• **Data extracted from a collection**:
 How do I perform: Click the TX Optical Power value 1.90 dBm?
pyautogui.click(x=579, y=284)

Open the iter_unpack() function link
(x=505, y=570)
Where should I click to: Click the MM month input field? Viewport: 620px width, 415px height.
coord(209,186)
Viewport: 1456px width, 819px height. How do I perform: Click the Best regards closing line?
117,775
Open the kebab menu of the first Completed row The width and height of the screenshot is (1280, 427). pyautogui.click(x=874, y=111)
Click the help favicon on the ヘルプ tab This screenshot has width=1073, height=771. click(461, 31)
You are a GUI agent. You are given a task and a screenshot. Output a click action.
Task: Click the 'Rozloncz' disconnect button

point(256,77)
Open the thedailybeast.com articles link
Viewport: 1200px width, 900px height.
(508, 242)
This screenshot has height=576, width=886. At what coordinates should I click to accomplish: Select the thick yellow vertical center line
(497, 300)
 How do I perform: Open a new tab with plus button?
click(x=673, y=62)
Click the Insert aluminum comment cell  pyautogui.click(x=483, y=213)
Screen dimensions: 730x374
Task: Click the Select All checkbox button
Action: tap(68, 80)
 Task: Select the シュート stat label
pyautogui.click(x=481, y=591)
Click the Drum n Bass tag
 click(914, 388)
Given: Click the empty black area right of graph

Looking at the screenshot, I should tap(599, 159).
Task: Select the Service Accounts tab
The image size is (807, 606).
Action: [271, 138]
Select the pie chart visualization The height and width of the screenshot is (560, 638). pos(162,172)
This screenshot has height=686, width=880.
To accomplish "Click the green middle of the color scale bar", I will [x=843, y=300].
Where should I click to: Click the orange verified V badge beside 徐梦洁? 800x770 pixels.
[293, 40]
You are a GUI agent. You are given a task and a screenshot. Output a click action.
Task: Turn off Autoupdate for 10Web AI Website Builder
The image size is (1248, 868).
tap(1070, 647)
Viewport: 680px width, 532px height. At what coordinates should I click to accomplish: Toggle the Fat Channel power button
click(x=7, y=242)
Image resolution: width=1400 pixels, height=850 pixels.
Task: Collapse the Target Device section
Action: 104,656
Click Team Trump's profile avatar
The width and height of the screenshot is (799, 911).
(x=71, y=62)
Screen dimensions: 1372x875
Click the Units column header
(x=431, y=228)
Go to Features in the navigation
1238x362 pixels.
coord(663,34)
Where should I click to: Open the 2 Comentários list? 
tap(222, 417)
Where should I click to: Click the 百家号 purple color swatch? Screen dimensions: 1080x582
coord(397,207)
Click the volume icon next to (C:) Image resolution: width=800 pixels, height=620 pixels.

• **Your objective**:
Please give back all of the records exactly as written.

• **Answer to this problem**:
 How do I perform: Click the TX Optical Power value 1.90 dBm?
pyautogui.click(x=579, y=284)

Open the iter_unpack() function link
(x=505, y=570)
Where should I click to: Click the MM month input field? Viewport: 620px width, 415px height.
coord(209,186)
Viewport: 1456px width, 819px height. How do I perform: Click the Best regards closing line?
117,775
Open the kebab menu of the first Completed row The width and height of the screenshot is (1280, 427). pyautogui.click(x=874, y=111)
Click the help favicon on the ヘルプ tab This screenshot has width=1073, height=771. click(461, 31)
You are a GUI agent. You are given a task and a screenshot. Output a click action.
Task: Click the 'Rozloncz' disconnect button

point(256,77)
Open the thedailybeast.com articles link
Viewport: 1200px width, 900px height.
(508, 242)
This screenshot has height=576, width=886. At what coordinates should I click to accomplish: Select the thick yellow vertical center line
(497, 300)
 How do I perform: Open a new tab with plus button?
click(x=673, y=62)
Click the Insert aluminum comment cell  pyautogui.click(x=483, y=213)
Screen dimensions: 730x374
Task: Click the Select All checkbox button
Action: tap(68, 80)
 Task: Select the シュート stat label
pyautogui.click(x=481, y=591)
Click the Drum n Bass tag
 click(914, 388)
Given: Click the empty black area right of graph

Looking at the screenshot, I should tap(599, 159).
Task: Select the Service Accounts tab
The image size is (807, 606).
Action: [271, 138]
Select the pie chart visualization The height and width of the screenshot is (560, 638). pos(162,172)
This screenshot has height=686, width=880.
To accomplish "Click the green middle of the color scale bar", I will [x=843, y=300].
Where should I click to: Click the orange verified V badge beside 徐梦洁? 800x770 pixels.
[293, 40]
You are a GUI agent. You are given a task and a screenshot. Output a click action.
Task: Turn off Autoupdate for 10Web AI Website Builder
The image size is (1248, 868).
tap(1070, 647)
Viewport: 680px width, 532px height. At what coordinates should I click to accomplish: Toggle the Fat Channel power button
click(x=7, y=242)
Image resolution: width=1400 pixels, height=850 pixels.
Task: Collapse the Target Device section
Action: 104,656
Click Team Trump's profile avatar
The width and height of the screenshot is (799, 911).
(x=71, y=62)
Screen dimensions: 1372x875
Click the Units column header
(x=431, y=228)
Go to Features in the navigation
1238x362 pixels.
coord(663,34)
Where should I click to: Open the 2 Comentários list? 
tap(222, 417)
Where should I click to: Click the 百家号 purple color swatch? Screen dimensions: 1080x582
coord(397,207)
Click the volume icon next to (C:) Image resolution: width=800 pixels, height=620 pixels.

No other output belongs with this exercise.